____ TEXTE PRÉSENTÉ

Ces remarques s’attardent sur quelques aspects du traitement de la guerre d’Ukraine par les médias dominants (c’est-à-dire, pour ce qui me concerne, par les chaînes de télévision de France 2 et France 3 et par Radio France (France Inter et France Info).
1. Les journalistes évoquent cette guerre comme si la France était officiellement belligérante aux côtés de l’Ukraine, contre la Russie. Cela est d’autant plus étonnant que la France n’est nullement en guerre avec la Russie ! Elle n’a pas rompu ses relations diplomatiques avec ce pays : il y a toujours un ambassadeur de Russie à Paris et un ambassadeur de France à Moscou (comme, d’ailleurs, en ont tous les pays de l’OTAN). Et il y a toujours, à Paris, un consulat de Russie et des journalistes russes en France. Mais le ton général des commentaires journalistiques est celui d’une nette hostilité envers la Russie.
2. Ce ton est surprenant envers un pays avec qui la France n’a plus été en guerre depuis 1856 (et encore étions-nous aller chercher les Russes chez eux, en Crimée, pour des buts de guerre du Royaume-Uni), et qui a apporté une contribution importante à la victoire en 1914-1918, et décisive en 1941-1945. Mais le souvenir des deux guerres mondiales et du compagnonnage d’armes semble avoir été estompé par la guerre froide. Les journalistes ont appris, au cours de leurs études, que l’URSS a soutenu le Vietminh durant la guerre d’Indochine, le FLN durant la guerre d’Algérie, et qu’en 1956, elle a stoppé, par un ultimatum, l’expédition de Suez menée conjointement avec le Royaume-Uni (et Israël). Ils ont également appris l’URSS est le pays qui a écrasé les révoltes de Berlin-Est (en 1953) de Budapest (en 1956), le Printemps de Prague (en 1968), qui était derrière les diverses répressions des révoltes polonaises (en 1956, en 1970, en 1981), la construction du Mur de Berlin, en 1961, et le pays qui a eu Staline comme dirigeant et qui a instauré le Goulag.
2.1. Ces événements ont beaucoup marqué les Français et, en 1991, à la disparition de l’URSS, il en est resté un sentiment inassouvi de revanche, de réparation, comme une espèce de "procès de Nuremberg du communisme" non instruit, que la presse de droite – et pas seulement d’extrême-droite – réclame régulièrement. Alors, faute d’intenter un procès posthume aux mânes de Georges Marchais, charge-t-on la Russie des péchés antécédents de l’URSS. Et, à cet égard, un lapsus est révélateur : plusieurs fois, au lieu de l’adjectif "russe", j’ai écouté les journalistes employer l’adjectif "soviétique", dont la première fois le 24 février, jour même de l’attaque russe.

________
____ MATÉRIEL FOURNI

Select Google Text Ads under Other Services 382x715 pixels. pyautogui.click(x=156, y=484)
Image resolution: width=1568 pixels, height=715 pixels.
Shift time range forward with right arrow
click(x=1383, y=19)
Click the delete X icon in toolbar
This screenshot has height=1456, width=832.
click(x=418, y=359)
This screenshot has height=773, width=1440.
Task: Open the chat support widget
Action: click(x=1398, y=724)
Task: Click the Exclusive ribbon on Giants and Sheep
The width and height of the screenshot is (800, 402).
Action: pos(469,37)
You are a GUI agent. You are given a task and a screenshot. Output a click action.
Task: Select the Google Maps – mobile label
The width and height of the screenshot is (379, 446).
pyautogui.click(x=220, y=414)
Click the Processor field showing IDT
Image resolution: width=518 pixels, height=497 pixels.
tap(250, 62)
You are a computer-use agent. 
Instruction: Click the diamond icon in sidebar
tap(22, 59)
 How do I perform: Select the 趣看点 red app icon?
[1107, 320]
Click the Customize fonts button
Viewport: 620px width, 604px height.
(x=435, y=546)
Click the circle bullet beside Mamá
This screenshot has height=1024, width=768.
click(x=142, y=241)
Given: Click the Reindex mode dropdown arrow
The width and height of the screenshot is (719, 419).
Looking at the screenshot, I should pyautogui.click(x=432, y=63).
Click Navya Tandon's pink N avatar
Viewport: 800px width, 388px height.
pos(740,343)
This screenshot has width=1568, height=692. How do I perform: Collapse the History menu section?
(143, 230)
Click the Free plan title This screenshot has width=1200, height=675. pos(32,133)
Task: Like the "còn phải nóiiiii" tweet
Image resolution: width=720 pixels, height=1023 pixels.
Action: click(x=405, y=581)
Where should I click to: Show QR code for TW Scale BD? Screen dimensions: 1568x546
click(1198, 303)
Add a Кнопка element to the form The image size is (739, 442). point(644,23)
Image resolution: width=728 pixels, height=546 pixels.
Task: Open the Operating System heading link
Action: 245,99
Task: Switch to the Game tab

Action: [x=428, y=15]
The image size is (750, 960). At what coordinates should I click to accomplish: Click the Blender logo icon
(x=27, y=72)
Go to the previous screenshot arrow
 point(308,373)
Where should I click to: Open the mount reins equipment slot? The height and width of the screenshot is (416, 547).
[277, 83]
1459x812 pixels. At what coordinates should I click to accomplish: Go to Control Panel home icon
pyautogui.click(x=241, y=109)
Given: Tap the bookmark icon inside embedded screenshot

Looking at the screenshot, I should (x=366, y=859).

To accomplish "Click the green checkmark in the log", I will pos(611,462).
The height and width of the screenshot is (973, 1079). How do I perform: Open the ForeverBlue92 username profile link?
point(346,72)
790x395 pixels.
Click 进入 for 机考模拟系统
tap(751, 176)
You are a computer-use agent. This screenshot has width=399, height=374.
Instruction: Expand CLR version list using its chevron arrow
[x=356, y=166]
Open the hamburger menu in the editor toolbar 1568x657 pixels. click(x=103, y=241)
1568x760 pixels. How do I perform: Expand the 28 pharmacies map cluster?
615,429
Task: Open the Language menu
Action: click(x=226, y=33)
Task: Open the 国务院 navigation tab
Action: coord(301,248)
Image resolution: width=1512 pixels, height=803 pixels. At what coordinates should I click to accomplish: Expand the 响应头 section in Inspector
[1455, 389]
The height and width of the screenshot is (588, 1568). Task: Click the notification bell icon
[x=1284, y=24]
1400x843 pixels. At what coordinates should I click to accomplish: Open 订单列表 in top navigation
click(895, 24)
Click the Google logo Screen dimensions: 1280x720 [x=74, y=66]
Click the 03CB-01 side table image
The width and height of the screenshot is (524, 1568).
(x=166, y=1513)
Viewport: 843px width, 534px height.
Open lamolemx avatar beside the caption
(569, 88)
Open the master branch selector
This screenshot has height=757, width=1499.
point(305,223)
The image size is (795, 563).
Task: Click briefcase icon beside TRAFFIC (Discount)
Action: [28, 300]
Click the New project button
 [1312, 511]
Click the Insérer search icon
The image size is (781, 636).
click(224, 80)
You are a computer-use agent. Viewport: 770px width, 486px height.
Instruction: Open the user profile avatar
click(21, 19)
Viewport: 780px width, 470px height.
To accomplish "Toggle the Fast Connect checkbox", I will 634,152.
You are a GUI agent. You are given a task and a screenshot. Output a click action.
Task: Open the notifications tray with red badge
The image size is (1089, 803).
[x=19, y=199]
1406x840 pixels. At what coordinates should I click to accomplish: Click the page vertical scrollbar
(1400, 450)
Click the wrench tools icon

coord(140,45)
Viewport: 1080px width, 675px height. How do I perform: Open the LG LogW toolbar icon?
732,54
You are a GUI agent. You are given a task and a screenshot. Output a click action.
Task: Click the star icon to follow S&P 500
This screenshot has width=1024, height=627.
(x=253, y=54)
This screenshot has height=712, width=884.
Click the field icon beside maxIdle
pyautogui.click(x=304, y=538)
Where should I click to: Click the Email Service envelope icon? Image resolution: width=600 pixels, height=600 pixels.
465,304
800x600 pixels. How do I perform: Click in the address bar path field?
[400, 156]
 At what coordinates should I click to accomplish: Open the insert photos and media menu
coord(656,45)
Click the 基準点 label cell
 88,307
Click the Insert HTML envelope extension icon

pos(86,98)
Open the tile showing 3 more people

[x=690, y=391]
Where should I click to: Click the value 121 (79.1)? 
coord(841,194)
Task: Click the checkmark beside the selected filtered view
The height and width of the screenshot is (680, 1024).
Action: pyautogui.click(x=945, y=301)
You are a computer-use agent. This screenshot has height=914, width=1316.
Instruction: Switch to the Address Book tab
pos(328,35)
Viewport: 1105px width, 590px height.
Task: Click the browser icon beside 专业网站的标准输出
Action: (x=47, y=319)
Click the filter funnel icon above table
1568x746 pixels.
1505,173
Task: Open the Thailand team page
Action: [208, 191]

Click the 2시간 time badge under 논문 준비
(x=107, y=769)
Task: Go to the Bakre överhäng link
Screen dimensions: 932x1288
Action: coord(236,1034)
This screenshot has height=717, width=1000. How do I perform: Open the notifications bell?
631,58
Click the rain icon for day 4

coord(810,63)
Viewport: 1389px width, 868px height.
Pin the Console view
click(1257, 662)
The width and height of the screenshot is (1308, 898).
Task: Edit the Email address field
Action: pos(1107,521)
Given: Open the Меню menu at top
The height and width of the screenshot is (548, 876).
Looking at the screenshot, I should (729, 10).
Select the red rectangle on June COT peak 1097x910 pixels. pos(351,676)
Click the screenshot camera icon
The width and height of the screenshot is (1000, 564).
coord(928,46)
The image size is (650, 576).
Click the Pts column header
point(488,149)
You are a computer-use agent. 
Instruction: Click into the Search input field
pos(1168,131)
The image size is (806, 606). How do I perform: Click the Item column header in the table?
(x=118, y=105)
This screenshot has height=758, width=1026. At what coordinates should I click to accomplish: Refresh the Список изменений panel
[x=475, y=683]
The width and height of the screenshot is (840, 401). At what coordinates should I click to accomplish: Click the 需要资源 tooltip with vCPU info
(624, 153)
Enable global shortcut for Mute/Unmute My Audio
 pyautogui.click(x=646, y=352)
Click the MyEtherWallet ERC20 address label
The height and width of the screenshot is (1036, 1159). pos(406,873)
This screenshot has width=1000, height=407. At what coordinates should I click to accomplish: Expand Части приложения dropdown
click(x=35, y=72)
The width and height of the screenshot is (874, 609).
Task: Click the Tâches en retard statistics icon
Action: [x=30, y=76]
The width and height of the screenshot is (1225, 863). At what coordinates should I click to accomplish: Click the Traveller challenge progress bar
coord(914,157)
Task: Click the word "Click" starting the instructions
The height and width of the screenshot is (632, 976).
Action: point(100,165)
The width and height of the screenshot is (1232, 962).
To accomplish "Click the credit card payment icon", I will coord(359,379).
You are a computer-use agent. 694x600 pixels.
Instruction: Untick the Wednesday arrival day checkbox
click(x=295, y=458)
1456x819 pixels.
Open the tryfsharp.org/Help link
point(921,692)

________

__CONSIGNES DE TRAVAIL__.
(a) Recopiez fidèlement le texte sur le traitement médiatique de la guerre d’Ukraine, en commençant à « Ces remarques s’attardent » et en terminant à « envers la Russie. ».
(b) Présentez sous forme de liste JSON de chaînes, à raison d’une chaîne par ligne et sans les lignes vides, les lignes du listing qui vont de celle contenant « Click the 03CB-01 side table image » jusqu’à celle contenant « (x=166, y=1513) », ces deux lignes incluses.

__RÉPONSES SUCCESSIVES__.
(a)
Ces remarques s’attardent sur quelques aspects du traitement de la guerre d’Ukraine par les médias dominants (c’est-à-dire, pour ce qui me concerne, par les chaînes de télévision de France 2 et France 3 et par Radio France (France Inter et France Info).
1. Les journalistes évoquent cette guerre comme si la France était officiellement belligérante aux côtés de l’Ukraine, contre la Russie. Cela est d’autant plus étonnant que la France n’est nullement en guerre avec la Russie ! Elle n’a pas rompu ses relations diplomatiques avec ce pays : il y a toujours un ambassadeur de Russie à Paris et un ambassadeur de France à Moscou (comme, d’ailleurs, en ont tous les pays de l’OTAN). Et il y a toujours, à Paris, un consulat de Russie et des journalistes russes en France. Mais le ton général des commentaires journalistiques est celui d’une nette hostilité envers la Russie.

(b)
[
  "Click the 03CB-01 side table image",
  "The width and height of the screenshot is (524, 1568).",
  "(x=166, y=1513)"
]